OS TEMPOS QUE CORREM. Miguel Vale de Almeida


31.1.05  

Por favor estudem-nos!

Quem pensa que a política sexual é um forçado e obscuro conceito académico, deveria fazer uma pesquisa sobre a actual campanha eleitoral portuguesa para perceber como ela existe mesmo. Mais: para perceber quão central ela é.

Temos um primeiro-ministro que decide fazer da sua heterossexualidade e do seu modelo de relacionamentos um valor acrescentado para angariar votos junto dum campo social dominado por conceitos hegemónicos de género e sexualidade. Temos uma sociedade inteira a congeminar e disseminar boatos não só sobre a orientação sexual do principal candidato da oposição, como sobre os nomes dos hipotéticos companheiros. Temos o dirigente de um partido de direita e ministro da coligação no governo proclamando valores conservadores de género e sexualidade e apoiando uma política do armário que passa erroneamente por respeito pela privacidade. Temos até um dirigente do único partido com uma agenda emancipatória nas questões LGBT a gerar, a partir duma infeliz frase, uma catadupa de reacções hipócritas falsamente simpatizantes da liberdade e direitos sexuais. E por aí fora.

Esta campanha revela, como poucos outros "dramas sociais", as estruturas profundas marcadas pelo heterossexismo, o desprezo pelas questões de género (já repararam como, ao contrário de Espanha, a agenda da violência de género não apareceu nos elevados debates dos últimos dias?), a homofobia estrutural e o armário. Com todas as consequências que isto tem: um clima de alusão, boato, intriga e dependência das opiniões políticas e decisões de voto da apreciação subjectiva das condutas amorosas dos candidatos - todo o contrário do dito respeito pela privacidade.

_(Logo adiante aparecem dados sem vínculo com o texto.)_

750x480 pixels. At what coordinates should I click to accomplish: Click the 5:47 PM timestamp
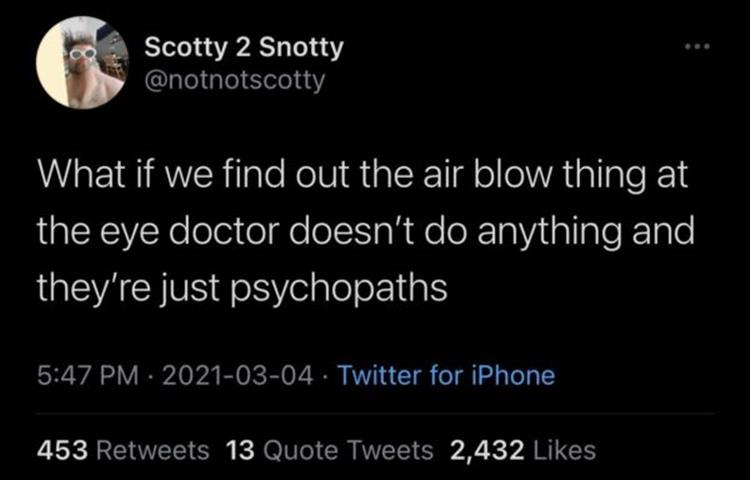point(88,375)
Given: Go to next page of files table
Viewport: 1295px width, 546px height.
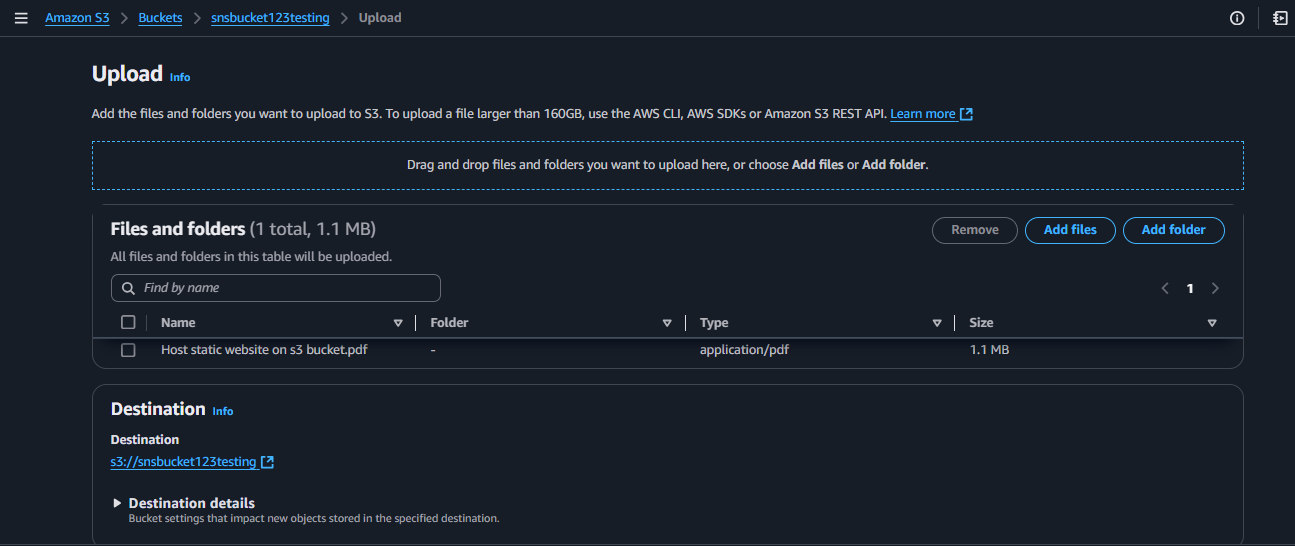Looking at the screenshot, I should click(1215, 288).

Tão grave como isto, é constatar que esta é a gramática com que funcionamos. Esta é a nossa triste gramática de política sexual. Compare-se com duas outras. Tanto a campanha eleitoral estadunidense como a espanhola foram marcadas por questões de género e sexualidade. No primeiro caso, a gramática é a dos valores de cariz religioso e dos valores da liberdade individual. Podemos não gostar dela, dos seus termos e até da dependência dos adversários do fundamentalismo (Kerry, por exemplo...) em relação aos termos estabelecidos pela América profunda. Mas a verdade é que é uma gramática pública: os termos do debate são conhecidos, abertos, postos na mesa e é em torno deles que se discute. No caso espanhol, a gramática é - ainda ou outra vez - a das duas Espanhas, do conservadorismo Opus Dei da meseta e da herança do franquismo, versus o progressivismo anticlerical, republicano e ferozmente libertário. Também ele pode ser limitado, mas cria um espaço semântico público em que a discussão é feita.

Entre nós que temos? O reino do desprezo pelas questões femininas (incluindo o efeito de hegemonia que é as mulheres babadas em Braga com PSL...), o efeito do armário e da homofobia preemptiva, o boato: tudo coisas que não são postas em cima da mesa, que não são dizíveis com transparência, que dependem da alusão e das leituras de segundo nível. Em suma, obscuridade (para não dizer obscurantismo) quase absoluta.

Por favor, há algum sociólogo, antropólogo ou politólogo out there que queira estudar esta coisa?